Water Utility Management International 6.3 (2011) 16
Going with the franchising flow: improving watsan services in South Africa
Kevin Wall and Jay Bhagwan
In an effort to improve the cleaning and maintenance of water and sanitation infrastructure in South Africa, an innovative franchising approach is being piloted at 400 schools, improving not only sanitation facilities, but also health and safety, as well proving employment opportunities. Kevin Wall and Jay Bhagwan discuss the franchising approach used and the success of its deployment.
The rapid rate of construction and commissioning of new water infrastructure in South Africa has severely challenged the ability of public sector institutions to keep these well maintained, resulting in large differences in the quality of water and sanitation services in the country.
Looking for a solution to this, the Water Research Commission (WRC) commissioned a scoping study in 2005 to explore the application of franchising principles, to ensure a constant high quality of services. This study found that franchising could address the lack of higher-level expertise often been identified as a key to improvement of service, as well as support the development of local micro-enterprises.
Based on this study, a pilot project was begun in 2009 at 400 schools in the Butterworth Education District, undertaken by a partnership between The Department of Education (DoE) of the Eastern Cape provincial government, Irish Aid, CSIR (Council for Scientific and Industrial Research), WRC, and utility Amanz’ abantu Services (Pty) Ltd. Local people were invited to become franchisees, who were then trained and given basic equipment to clean and maintain the sanitation facilities of the schools.
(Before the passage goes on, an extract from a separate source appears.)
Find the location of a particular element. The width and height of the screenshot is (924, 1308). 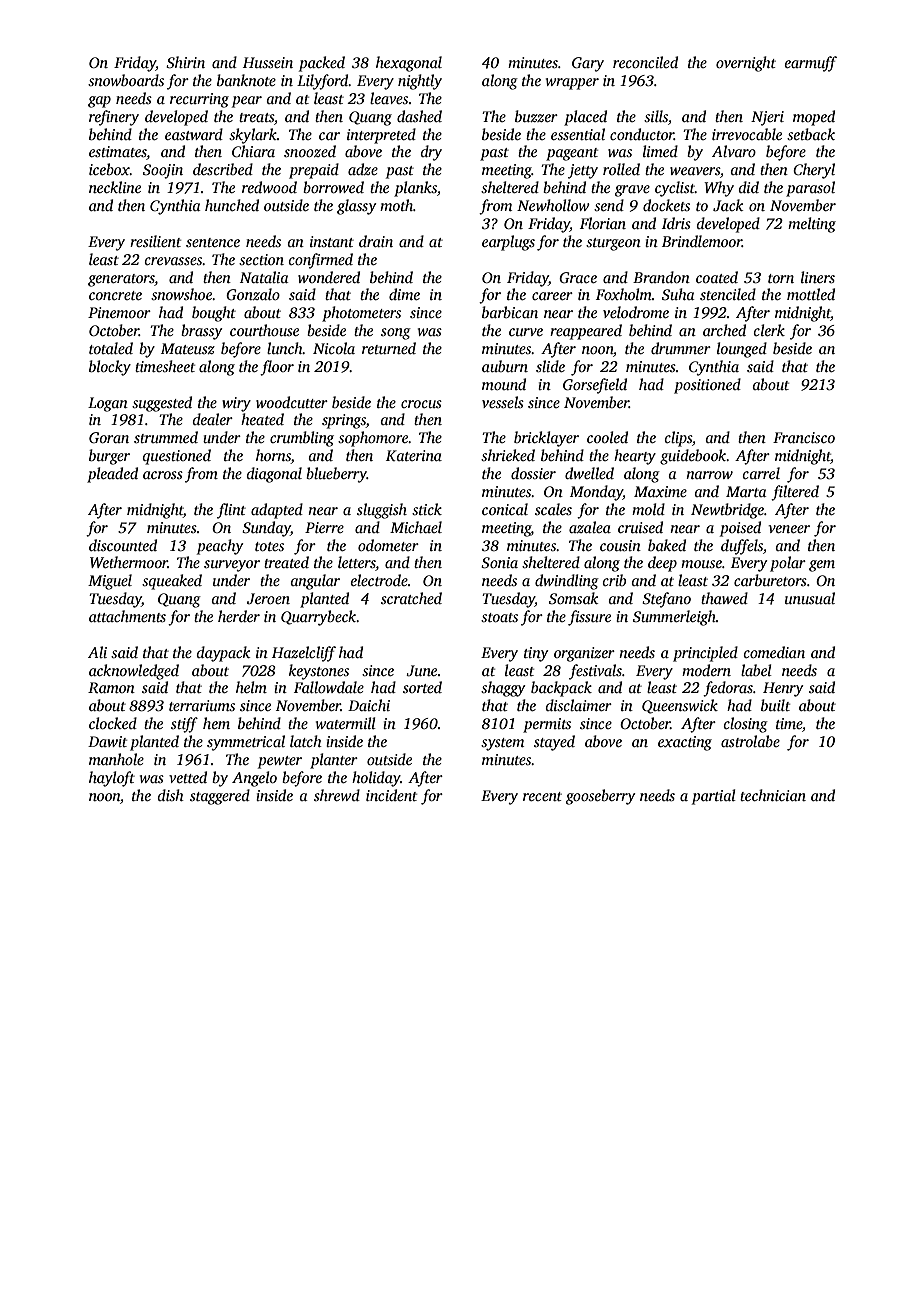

Before and after photographs are taken for the school principals to sign off the work, and reports on the condition of the facilities are sent to DoE to develop the relationship between the schools, franchisees, and government.
Due to the success of the first round of maintenance, the franchisees have also undertaken maintenance of rainwater harvesting systems in the schools, and the DoE has suggested increasing the pilot area to 1000 schools. Eventually the franchisees will move from a subcontract agreement to a franchise agreement, working directly for DoE.
The main issues arising from the pilot include the need for constant attention to the billing and payment process so franchisees receive the funds due, the need for replacement of broken facilities, and the need for a long-term and strong partnership with the government, however the pilot has shown strong potential for this concept to be expanded to other water services activities, such as meter reading and domestic plumbing. Other municipalities in the area have seen the success of this pilot and are now investigating how the principles of franchisees and / or franchisor can be adapted and adopted to provide services to these municipalities.